For the next six months, we will be listening to losing pundits rail why their candidate should have won but didn’t, winning pundits will extol the virtues of their candidate and amid all the back-slapping and finger-pointing, we will be inundated with the names of possible candidates for the next time around.
So let me be clear, what I am excited about is the opening of pheasant season. Lasting from the first Saturday in November until the last day in December, pheasant season is two months of tranquil, therapeutic bliss. It is the most wonderful time of the year. A brisk walk in a fall afternoon, man’s best friend plowing through the cattails and cornstalks in pursuit of a ring-neck, and an over-and-under shotgun that was handed down to me by my father bring together a wonderful contented recollection of hunts gone by, the friends with whom I have shared them and an eager anticipation of hunts to come.
Oh, don’t get me wrong; I love to hunt elk, deer, antelope, chukars, Huns, anything that has a season, but there is something special for me about pheasant hunting. My dad started taking me when I was 11 years old. After a sleepless night on opening day eve, we would pile into our station wagon, pick up a couple of dad’s uncles and a few of his cousins and make the 2 1/2-hour trip to the central valley to pursue Phasianus colchicus. We didn’t have a hunting dog back then, and, though I wasn’t old enough to shoot anything more powerful than a BB gun, in my eyes I was the most crucial member of the hunting party – I got to be the bird dog.
For two years, from the time I was 11 until I turned 13, I got to dive into cattails, tromp through poison oak and kick any undergrowth that had enough needles, nettles and biting insects to hide a pheasant. I loved it. I couldn’t have been happier than if I had been hung with a new rope, an idiom used frequently by great-Uncle Ira. Uncle Ira was always full of wise sayings and sage advice.
“If you hear somethin’ comin’ out of those bushes, you best duck and duck quick,” Uncle Ira would advise. “We don’t want your daddy to have to go home and tell your momma that we shot the bird dog.”
Then he’d laugh and then I’d laugh, actually mine sounded more like a squeak, the kind a mouse makes just as the trap slams shut.
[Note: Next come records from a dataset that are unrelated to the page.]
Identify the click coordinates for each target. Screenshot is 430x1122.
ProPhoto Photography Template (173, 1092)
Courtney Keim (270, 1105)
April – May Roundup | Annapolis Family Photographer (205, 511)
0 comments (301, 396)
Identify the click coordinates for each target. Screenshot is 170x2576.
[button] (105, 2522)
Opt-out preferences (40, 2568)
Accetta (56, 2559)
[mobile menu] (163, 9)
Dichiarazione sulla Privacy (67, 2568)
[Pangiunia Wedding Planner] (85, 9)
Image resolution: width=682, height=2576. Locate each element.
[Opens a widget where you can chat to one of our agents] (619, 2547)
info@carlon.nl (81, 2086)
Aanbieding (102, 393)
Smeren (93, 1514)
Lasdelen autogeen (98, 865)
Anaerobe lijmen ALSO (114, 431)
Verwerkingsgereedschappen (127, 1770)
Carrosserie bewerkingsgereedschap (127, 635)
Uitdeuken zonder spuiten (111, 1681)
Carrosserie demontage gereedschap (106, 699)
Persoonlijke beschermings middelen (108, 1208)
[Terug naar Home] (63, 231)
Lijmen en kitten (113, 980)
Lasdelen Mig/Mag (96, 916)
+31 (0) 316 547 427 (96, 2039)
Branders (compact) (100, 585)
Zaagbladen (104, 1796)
But dad would look at me and nod, and I knew that he had my back.
My mom found out about my bird-dogging responsibilities the summer before I turned 13. It slipped out at a family picnic when Uncle Ira’s son Wes had half a dozen beers too many and lost the keys to his truck when he threw them out into sorghum field next to the picnic area. We were never sure why he threw them into the field, but I’m sure it had something to do with his wife refusing to get in the truck with him if he was going to drive home.
“Bird dog,” Wes yelled in my direction, “come here and fetch up my keys. Just pretend they’re a big ol’ rooster out there in that field, you’ll find ‘em.”
“Why on earth would Wes call Bud, Birddog,” my mother asked looking directly at my dad, a look that indicated that the question was not, by any means, rhetorical.
To this day, I am not sure what the discussion was that my mother had with my dad that night when we got home. What I do know is that when pheasant opened that next fall, not only did I take to the field with a real hunting license and my own shotgun, I took the field with my very first hunting dog. True Story.
So, even though I love Christmas, eat more turkey and pie than humanly possible at Thanksgiving and love a good fireworks show as much as the next guy, the opening of pheasant season is, for me, a special occasion whose sentiment is hard to explain but should be shared with as many others as possible. Good luck hunting out there and take care.